For all the time I spent with them, I barely know how they work at all, do I? He asked himself as they repeated the ritual again and again without result, as their frustration mounted.

“Does that mean she’s dead?” he asked finally.

“Death is one possibility," one of the warriors admitted before his commander added, “But magical trickery is far more likely. Come, if we cannot find her, we will find the horse she rode off on. Show us to the stables.”

Simon hid his smile as he took them outside and showed them the stall his horse was usually in. He complained bitterly about the loss, but really, he was elated that he’d anticipated their moves so easily. That’s what happens when you spend a decade studying divination magic, he gloated silently.

All of the men took off within the hour, but by morning, they’d returned. They returned Simon’s horse, for which he thanked them with a fresh keg of beer, but they found nothing else to show where Aranna might have gone.

They weren’t satisfied with just that, though, and came back time and again searching for more clues. Each time they did, though, they found the same dead ends. The rumors said she’d left, and the magic they unwittingly used said that she couldn’t be found, and all the while Simon polished tankards and offered to help wherever he could, the one they looked for hid safely in the basement below.

He wasn’t able to get down to visit her for almost two full days that first time. He felt bad about that and was sure the poor woman was starving, but there was nothing he could do when he was being watched so closely.

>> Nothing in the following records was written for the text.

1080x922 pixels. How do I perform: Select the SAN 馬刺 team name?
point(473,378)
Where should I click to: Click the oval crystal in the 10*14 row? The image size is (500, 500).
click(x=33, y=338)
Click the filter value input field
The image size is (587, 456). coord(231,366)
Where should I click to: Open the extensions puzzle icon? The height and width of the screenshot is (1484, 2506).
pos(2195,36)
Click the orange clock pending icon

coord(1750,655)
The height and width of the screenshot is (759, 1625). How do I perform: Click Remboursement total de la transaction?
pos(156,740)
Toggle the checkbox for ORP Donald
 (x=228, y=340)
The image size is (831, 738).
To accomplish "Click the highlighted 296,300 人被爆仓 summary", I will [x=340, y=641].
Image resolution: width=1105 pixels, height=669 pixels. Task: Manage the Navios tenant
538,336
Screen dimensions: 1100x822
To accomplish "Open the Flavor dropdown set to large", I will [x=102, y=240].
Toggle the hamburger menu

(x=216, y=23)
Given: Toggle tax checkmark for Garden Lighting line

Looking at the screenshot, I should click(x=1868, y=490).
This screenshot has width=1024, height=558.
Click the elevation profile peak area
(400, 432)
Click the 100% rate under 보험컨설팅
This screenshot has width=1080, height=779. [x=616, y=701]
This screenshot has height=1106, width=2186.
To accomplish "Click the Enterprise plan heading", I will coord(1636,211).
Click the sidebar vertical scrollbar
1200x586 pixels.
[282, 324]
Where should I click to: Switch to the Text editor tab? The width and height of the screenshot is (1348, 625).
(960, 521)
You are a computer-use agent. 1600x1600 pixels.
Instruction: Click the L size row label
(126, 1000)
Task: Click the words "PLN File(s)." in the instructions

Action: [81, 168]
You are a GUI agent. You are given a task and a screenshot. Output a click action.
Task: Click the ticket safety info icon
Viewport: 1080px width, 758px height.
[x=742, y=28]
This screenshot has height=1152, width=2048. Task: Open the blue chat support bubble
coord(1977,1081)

Simon wasn’t able to get answers out of her on that short break, nor on any of those that followed for the next week or so. As tense as his time was dealing with the men, he had to remind himself that her time was worse. I’m not the one hiding down in the dark like a rat, he told himself whenever he grew annoyed with the charade.

He reapplied the mark of nullification twice, just to make sure that it was still clear and readable despite how dirty his barmaid was getting, but she was never as fearful as that first time. She didn’t ask how it was he knew magic either, or if he was going to sell her out again. She obviously understood that if he was going to sell her out, he would have done it that first night.

So, no matter how many times he came down to bring her food and water and take away the bucket that served as her chamber pot, she endured, first with a sort of silent exhaustion, and later with something more akin to a bored stoicism. He waited until the Whitecloaks had been gone for three days before he told her it was safe to come out, but even then, it was in the middle of the night, and there was no way she was returning to work any time soon.

“I should flee south again, while I still can,” she insisted as she stood there wobbly, but Simon forbade it.

“Nonsense,” he told her. “We’re going to do two things. First, we’ll sneak you up to my room for the next month or two, until we’re sure they’re totally gone, and while you’re there, you can tell me why they wanted you so bad and who Esmella is, or at least was, and what she’s got to do with you.”

Aranna seemed startled that he knew that name, but she didn’t say anything. Instead, she merely nodded and took his hand as she left the basement for the first time in a week.